> [Exercise objective] Please copy the material below, substituting "Directive" for every occurrence of "Instruction" and changing nothing else.

> [Data lines]
•••••
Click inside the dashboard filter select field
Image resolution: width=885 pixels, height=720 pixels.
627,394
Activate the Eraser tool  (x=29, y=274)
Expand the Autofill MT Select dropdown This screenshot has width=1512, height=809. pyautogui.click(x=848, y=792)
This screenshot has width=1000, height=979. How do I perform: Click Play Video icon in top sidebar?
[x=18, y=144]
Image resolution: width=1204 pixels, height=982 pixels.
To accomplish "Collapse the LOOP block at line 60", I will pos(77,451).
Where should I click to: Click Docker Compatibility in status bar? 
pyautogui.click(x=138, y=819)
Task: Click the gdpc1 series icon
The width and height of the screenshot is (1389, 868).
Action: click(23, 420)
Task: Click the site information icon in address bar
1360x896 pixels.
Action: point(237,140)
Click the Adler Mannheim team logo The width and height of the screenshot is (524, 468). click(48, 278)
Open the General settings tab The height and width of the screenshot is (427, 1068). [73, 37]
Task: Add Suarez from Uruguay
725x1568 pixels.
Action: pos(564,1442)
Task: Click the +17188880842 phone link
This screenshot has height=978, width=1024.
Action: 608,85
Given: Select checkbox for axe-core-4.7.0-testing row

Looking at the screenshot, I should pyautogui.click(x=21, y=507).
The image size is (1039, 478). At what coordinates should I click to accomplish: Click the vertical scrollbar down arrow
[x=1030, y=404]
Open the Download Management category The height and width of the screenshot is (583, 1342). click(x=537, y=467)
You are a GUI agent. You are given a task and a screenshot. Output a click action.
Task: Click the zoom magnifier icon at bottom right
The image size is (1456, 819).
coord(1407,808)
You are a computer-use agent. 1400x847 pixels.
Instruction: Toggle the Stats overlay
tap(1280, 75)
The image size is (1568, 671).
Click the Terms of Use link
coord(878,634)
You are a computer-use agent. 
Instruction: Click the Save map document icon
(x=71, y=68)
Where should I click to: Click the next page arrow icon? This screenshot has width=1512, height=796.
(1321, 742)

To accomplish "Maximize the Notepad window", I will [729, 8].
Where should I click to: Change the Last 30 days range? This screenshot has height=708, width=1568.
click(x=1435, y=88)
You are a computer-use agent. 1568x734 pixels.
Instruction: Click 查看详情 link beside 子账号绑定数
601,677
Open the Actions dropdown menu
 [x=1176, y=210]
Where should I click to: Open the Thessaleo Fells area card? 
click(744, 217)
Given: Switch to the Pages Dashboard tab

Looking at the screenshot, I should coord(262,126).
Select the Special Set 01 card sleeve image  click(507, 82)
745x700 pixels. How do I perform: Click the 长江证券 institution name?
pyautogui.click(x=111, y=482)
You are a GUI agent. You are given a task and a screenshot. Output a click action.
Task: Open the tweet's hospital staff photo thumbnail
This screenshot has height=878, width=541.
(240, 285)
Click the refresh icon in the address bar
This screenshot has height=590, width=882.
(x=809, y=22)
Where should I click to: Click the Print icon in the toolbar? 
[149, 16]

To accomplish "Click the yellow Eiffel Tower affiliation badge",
•••••
> [Answer for this exercise]
Click inside the dashboard filter select field
Image resolution: width=885 pixels, height=720 pixels.
627,394
Activate the Eraser tool  (x=29, y=274)
Expand the Autofill MT Select dropdown This screenshot has width=1512, height=809. pyautogui.click(x=848, y=792)
This screenshot has width=1000, height=979. How do I perform: Click Play Video icon in top sidebar?
[x=18, y=144]
Image resolution: width=1204 pixels, height=982 pixels.
To accomplish "Collapse the LOOP block at line 60", I will pos(77,451).
Where should I click to: Click Docker Compatibility in status bar? 
pyautogui.click(x=138, y=819)
Task: Click the gdpc1 series icon
The width and height of the screenshot is (1389, 868).
Action: click(23, 420)
Task: Click the site information icon in address bar
1360x896 pixels.
Action: point(237,140)
Click the Adler Mannheim team logo The width and height of the screenshot is (524, 468). click(48, 278)
Open the General settings tab The height and width of the screenshot is (427, 1068). [73, 37]
Task: Add Suarez from Uruguay
725x1568 pixels.
Action: pos(564,1442)
Task: Click the +17188880842 phone link
This screenshot has height=978, width=1024.
Action: 608,85
Given: Select checkbox for axe-core-4.7.0-testing row

Looking at the screenshot, I should pyautogui.click(x=21, y=507).
The image size is (1039, 478). At what coordinates should I click to accomplish: Click the vertical scrollbar down arrow
[x=1030, y=404]
Open the Download Management category The height and width of the screenshot is (583, 1342). click(x=537, y=467)
You are a GUI agent. You are given a task and a screenshot. Output a click action.
Task: Click the zoom magnifier icon at bottom right
The image size is (1456, 819).
coord(1407,808)
You are a computer-use agent. 1400x847 pixels.
Directive: Toggle the Stats overlay
tap(1280, 75)
The image size is (1568, 671).
Click the Terms of Use link
coord(878,634)
You are a computer-use agent. 
Directive: Click the Save map document icon
(x=71, y=68)
Where should I click to: Click the next page arrow icon? This screenshot has width=1512, height=796.
(1321, 742)

To accomplish "Maximize the Notepad window", I will [729, 8].
Where should I click to: Change the Last 30 days range? This screenshot has height=708, width=1568.
click(x=1435, y=88)
You are a computer-use agent. 1568x734 pixels.
Directive: Click 查看详情 link beside 子账号绑定数
601,677
Open the Actions dropdown menu
 [x=1176, y=210]
Where should I click to: Open the Thessaleo Fells area card? 
click(744, 217)
Given: Switch to the Pages Dashboard tab

Looking at the screenshot, I should coord(262,126).
Select the Special Set 01 card sleeve image  click(507, 82)
745x700 pixels. How do I perform: Click the 长江证券 institution name?
pyautogui.click(x=111, y=482)
You are a GUI agent. You are given a task and a screenshot. Output a click action.
Task: Open the tweet's hospital staff photo thumbnail
This screenshot has height=878, width=541.
(240, 285)
Click the refresh icon in the address bar
This screenshot has height=590, width=882.
(x=809, y=22)
Where should I click to: Click the Print icon in the toolbar? 
[149, 16]

To accomplish "Click the yellow Eiffel Tower affiliation badge",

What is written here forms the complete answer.